Arafa Nassib
Arafa Nassib has been jailed for two-and-a-half years at Birmingham Crown Court. City of London Police

A mother who faked her own death in Zanzibar in an attempt to claim a £140,000 life insurance payout has been jailed for two and a half years.

Arafa Nassib and her son Adil Kasim pleaded guilty at Birmingham Crown Court to committing fraud by false representation after she racked up debts buying expensive furniture for her Walsall flat.

Using credit firms like BrightHouse and PerfectHome the 48-year-old she quickly ran into debt before hatching a plan to fake her own death in a road accident in east Africa.

Nassib had actually fled to Ottowa, Canada, and police were notified by her insurers, Scottish Widows, in November 2016, after the fake car crash in April that year.

The claim was submitted by Kasim, who notified Scottish Widows by sending a letter with a death certificate from Zanzibar.
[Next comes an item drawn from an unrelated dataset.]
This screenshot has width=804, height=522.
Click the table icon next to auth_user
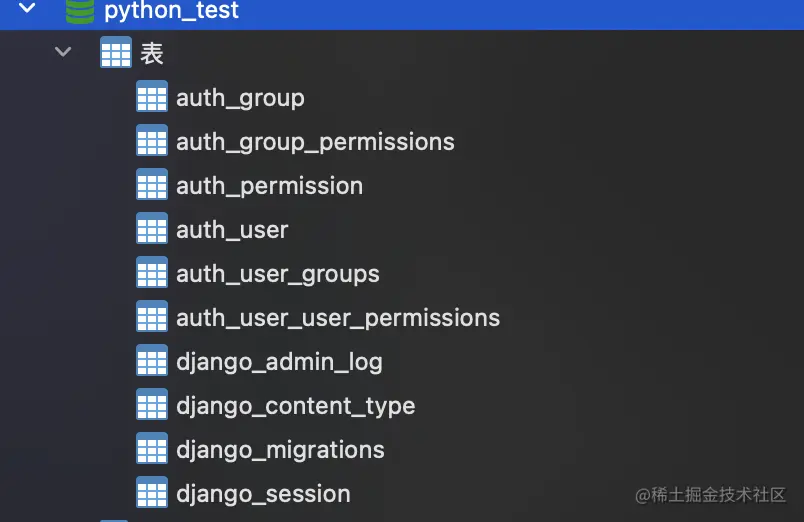tap(151, 230)
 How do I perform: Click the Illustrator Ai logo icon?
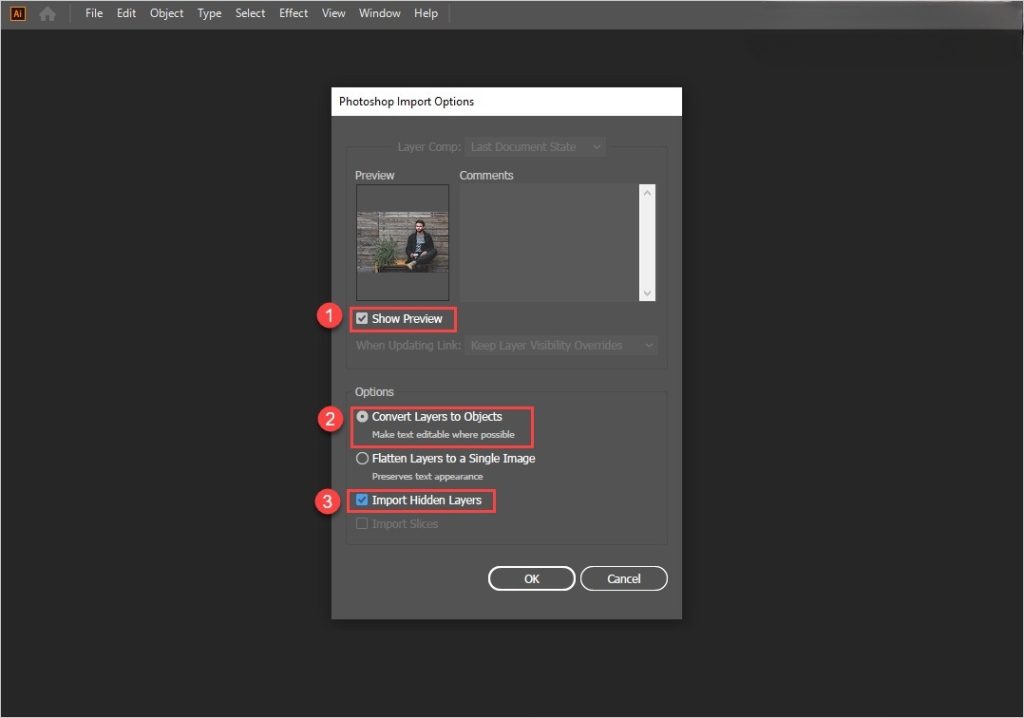coord(18,14)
However, when the claim was investigated by the City of London Police's Insurance Fraud Enforcement Department (IFED), the scam was revealed.

It was claimed that Nassib attended the Mnazi Mmoja Hospital where it was documented she had been pronounced dead.

But it was established that she had not been at the hospital, nor had she been treated by the doctor whom Kasim had named. Also a road traffic accident report was falsified by a family friend who supplied fake documents relating to her death before her son wrote to their insurer from the UK.

The court heard that Nassib, originally from Somalia but a holder of a UK passport, had amassed £80,000 in credit debts and was also planning to pay people smugglers to bring members of her family to the UK.

The police probe found that Nassib was in fact alive and had in fact flown to back to Birmingham before fleeing from their property to Canada, where she hoped to build a new life.

But Kasim was arrested in December last year and he admitted the fraud with Nassib arrested when she returned to the UK in February.

The pair admitted conspiring to commit fraud a life insurance and a critical illness policy, totalling £136,530.52, but no money was paid out in relation to the claim.

Jailing Nassib, Recorder William Edis QC said, according to the Daily Mail: "It was from beginning to end a pack of lies. This was an organised, sophisticated, carefully-designed plan that came close to working.

"Had Tanzania not been flagged as a high-risk country [for insurance fraud] it is reasonable to suppose you might have got away with it.

"Honesty in the insurance claims process is imperative, else the whole insurance system is at risk.'

The judge handed Kasim a 12-month community order.